TASK REQUIREMENTS: Show every line from the entries that follow which holds the word "width".

THE DATA:
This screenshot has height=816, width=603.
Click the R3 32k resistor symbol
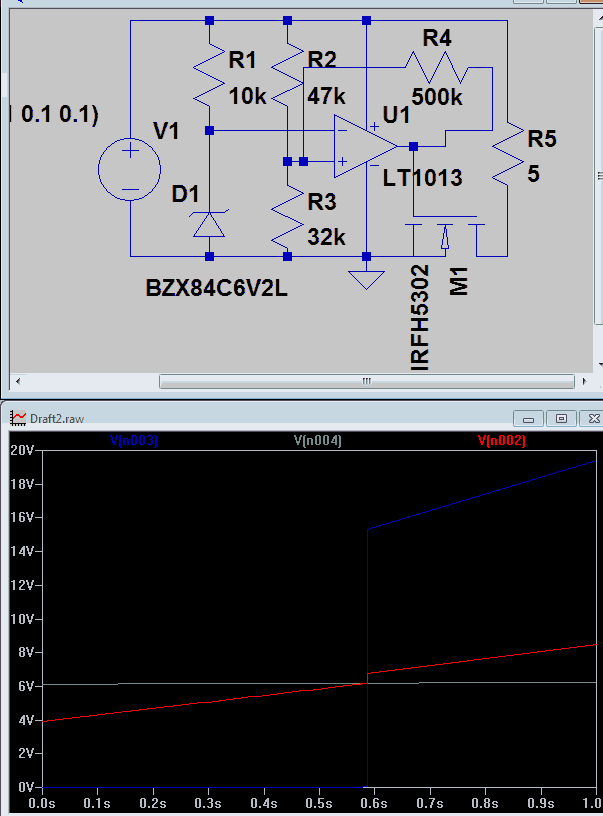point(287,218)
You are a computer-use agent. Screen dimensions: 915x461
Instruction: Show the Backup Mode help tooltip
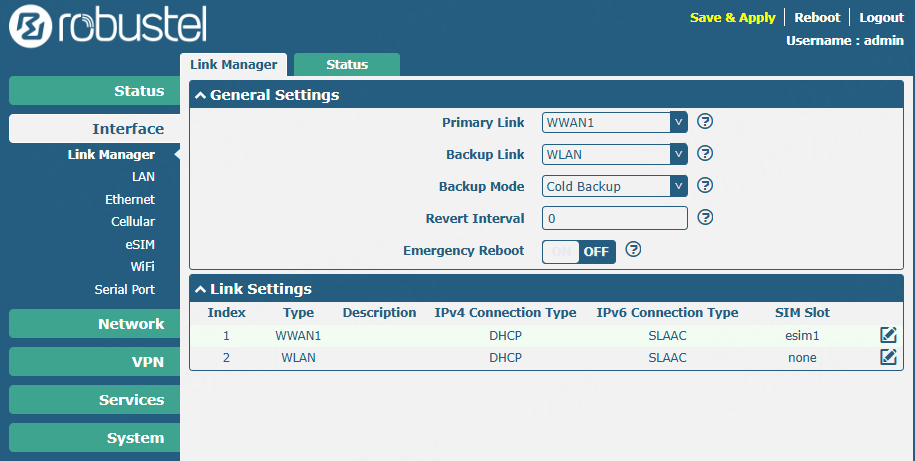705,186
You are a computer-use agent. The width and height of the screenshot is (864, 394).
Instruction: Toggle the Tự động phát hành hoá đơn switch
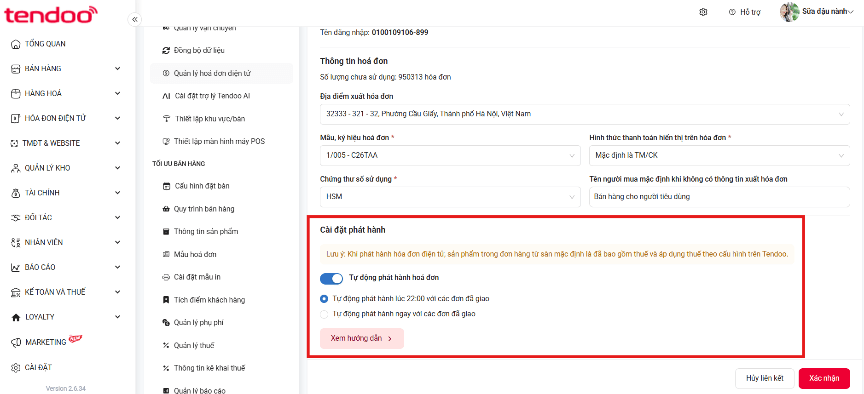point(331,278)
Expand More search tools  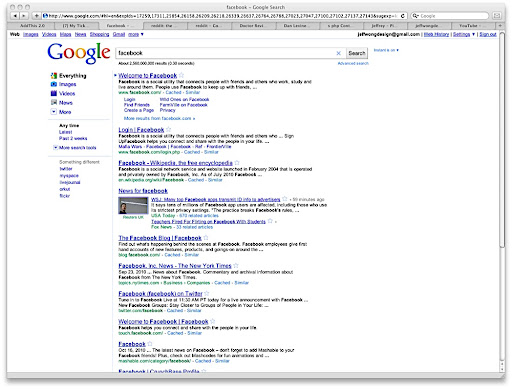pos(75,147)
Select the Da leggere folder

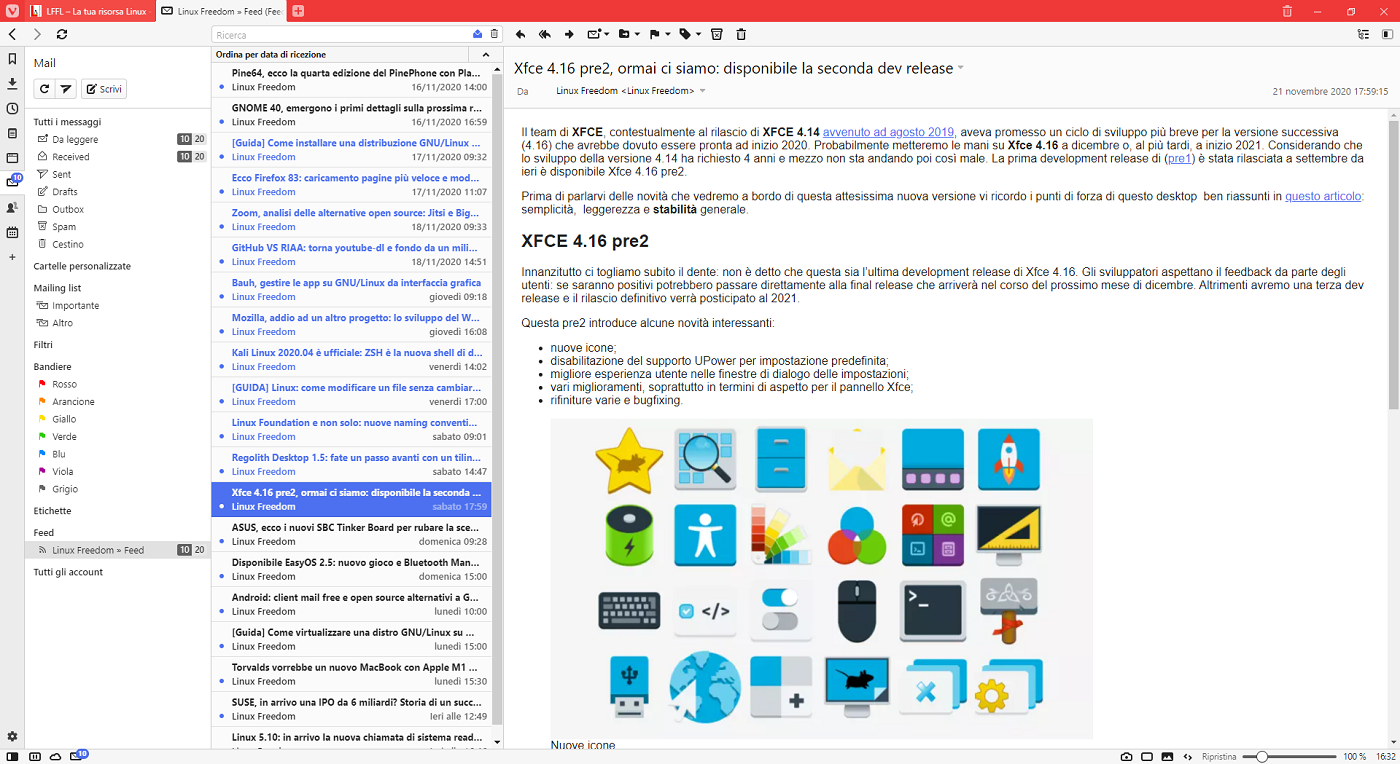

RESULT FOR THIS EXERCISE:
This screenshot has height=816, width=603.
You are a computer-use agent. The width and height of the screenshot is (864, 394).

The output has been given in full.